If you delve into the 'pocket protector' side of proper mounting of tubulars and the variances of rolling resistance here is something you may want to try. Shellac and yes it's hardware store fodder. It's not a new trick as trackies have been doing it for decades, but it's also a huge pain in the butt. The big gotta do is getting all residual glue off the rim bed first: shellac and tubie glue residue don't do well together. Essentially the big dif is the adhesion of the sidewalls which for the garden variety road geek isn't a huge deal, meaning typical Mastik application done properly will suffice. For a track rider going ballistic in a turn it's very important. With that said any time you can reduce your rolling resistance it's not a bad thing. Same application process, use acid brushes, but if you are really into riding tubies still may as well give it a shot. I still have a set of Roval's from the 80's with shellac mounted Panaracers that ride like butter


----------



## RC28 (May 9, 2002)

Rugergundog said:


> Yea yea, i get all that, done it before.
> 
> However im asking a different question thank you.
> 
> -Bump



He actually answered the question...it's implicit in his answer that what you're looking for is not a good alternative.

I too have a tough time sourcing Mastik here because people (mainly the shops around here) don't want to bother with it and they all use Tufo tape to [email protected] the job. So, I ordered two boxes on Ebay and now I'm set for a while. Whenever I start on the 2nd box I'll go ahead and order another one.

Re: FastTack...be careful. It's been reported widely (probably since 2001) that 3M had changed the formula for it which made it different to what people were used to in the past. I HAD used it for a tire on a disc wheel for my track bike back in 99 and it got the job done. However, for road applications, especially considering the differences in formulation, I would not risk it.

Besides, Mastik works so well, why change?

PS Another data point, some people around here use regular contact cement from the hardware store and it appears to work well. However, you run the risk of the solvents in the CC penetrating the base tape and separating it from the tire (I have seen that firsthand several times). So, if you want to go that route...but you've been warned.


----------



## Cinelli 82220 (Dec 2, 2010)

Another vote for Fast Tack.


----------

Dataset extract
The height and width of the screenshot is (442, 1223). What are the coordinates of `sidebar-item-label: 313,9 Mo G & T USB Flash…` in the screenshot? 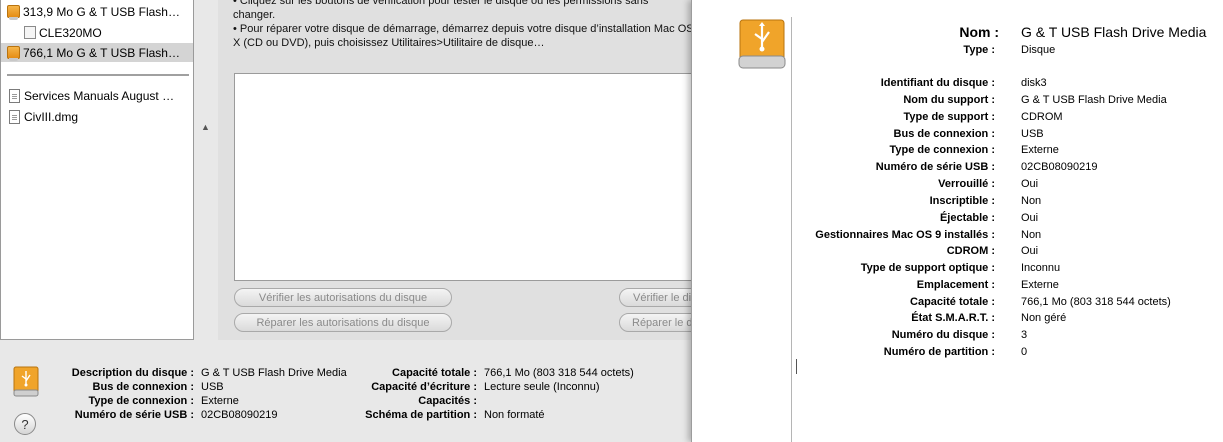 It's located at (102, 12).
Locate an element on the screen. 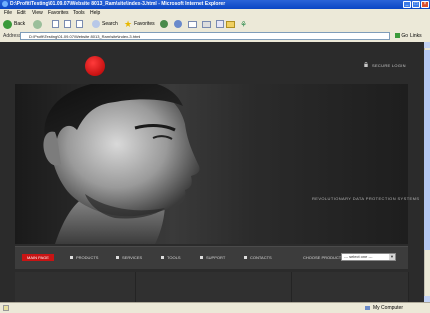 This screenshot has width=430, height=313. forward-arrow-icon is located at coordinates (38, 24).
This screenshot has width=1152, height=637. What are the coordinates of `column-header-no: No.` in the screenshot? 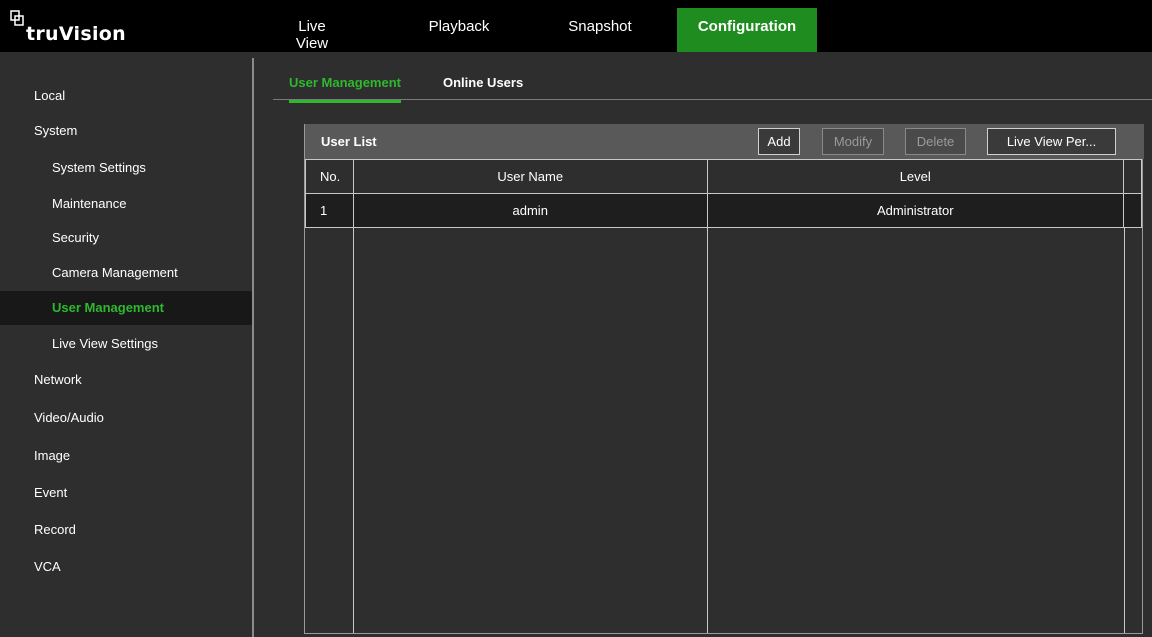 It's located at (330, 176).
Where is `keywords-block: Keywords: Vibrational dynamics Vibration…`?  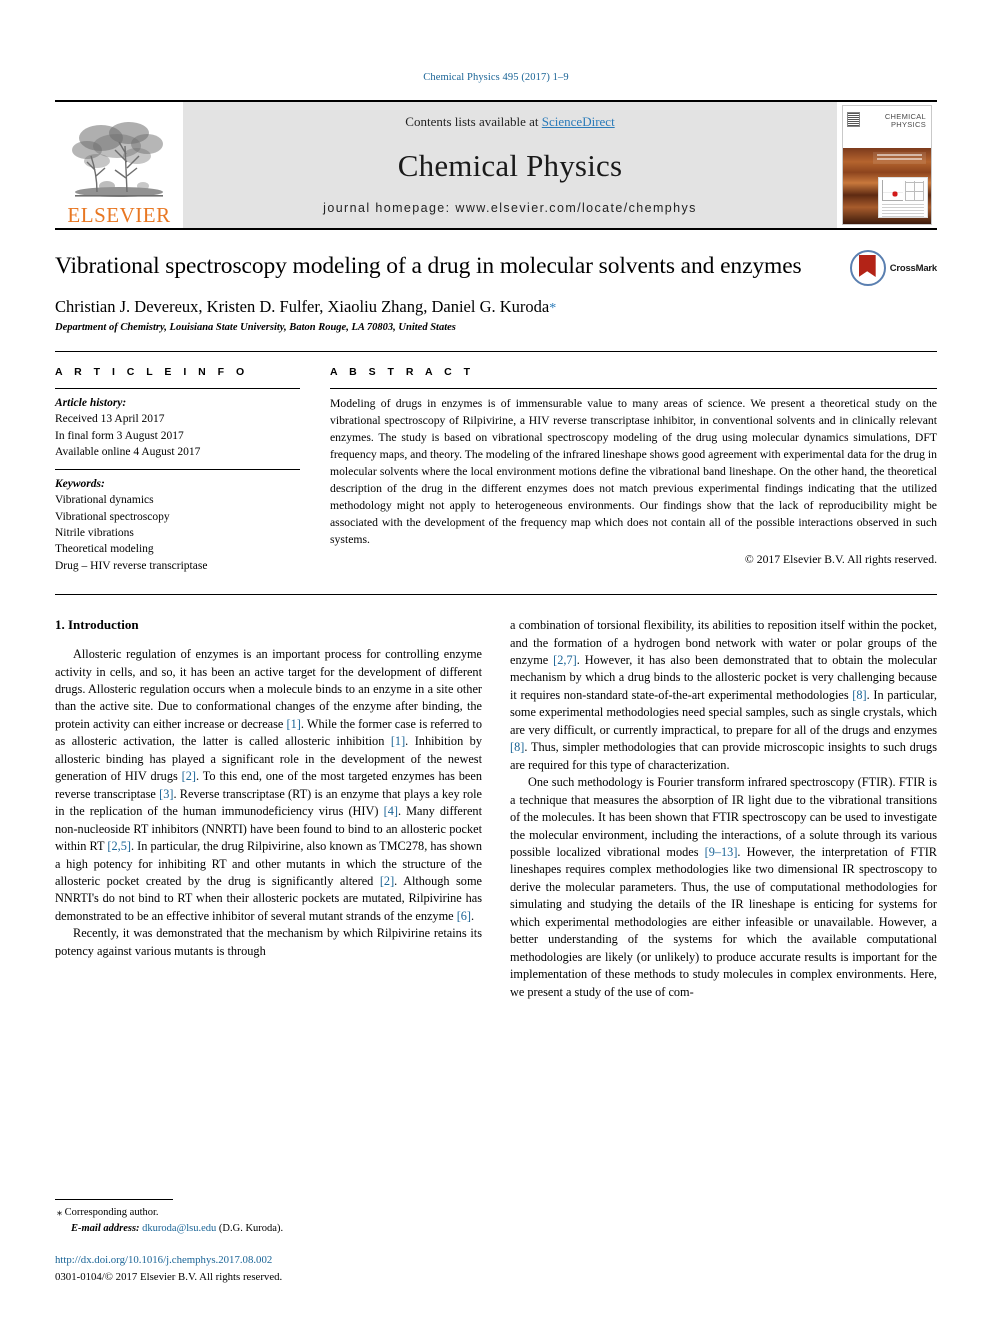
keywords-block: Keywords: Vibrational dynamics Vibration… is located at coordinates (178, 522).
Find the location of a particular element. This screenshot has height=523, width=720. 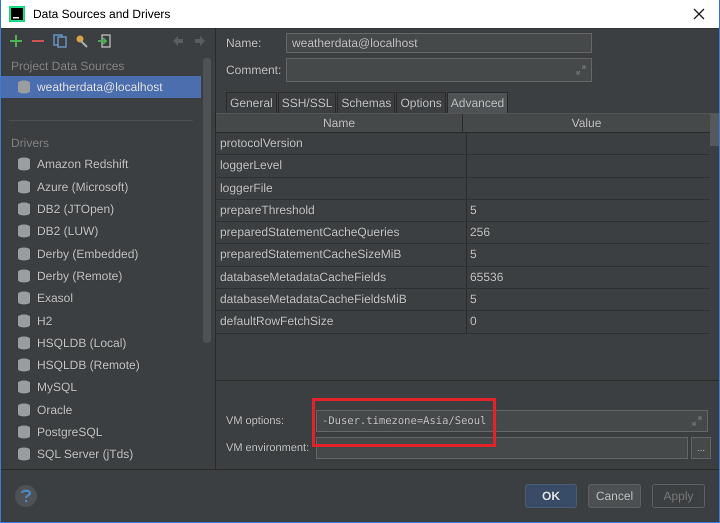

Required action
Answer these questions about the forum thread on gluing tubular tires:
(a) According to the first post, what has to be removed from the rim bed before using shellac?
(b) Where did RC28 order two boxes of Mastik?
(c) What risk does RC28 give for using regular contact cement?
The records were taken from a separate source.

Solution to the problem
(a) All residual glue has to be removed, because shellac and tubular glue residue don't do well together.
(b) RC28 ordered them on Ebay.
(c) The solvents in the contact cement can penetrate the base tape and separate it from the tire.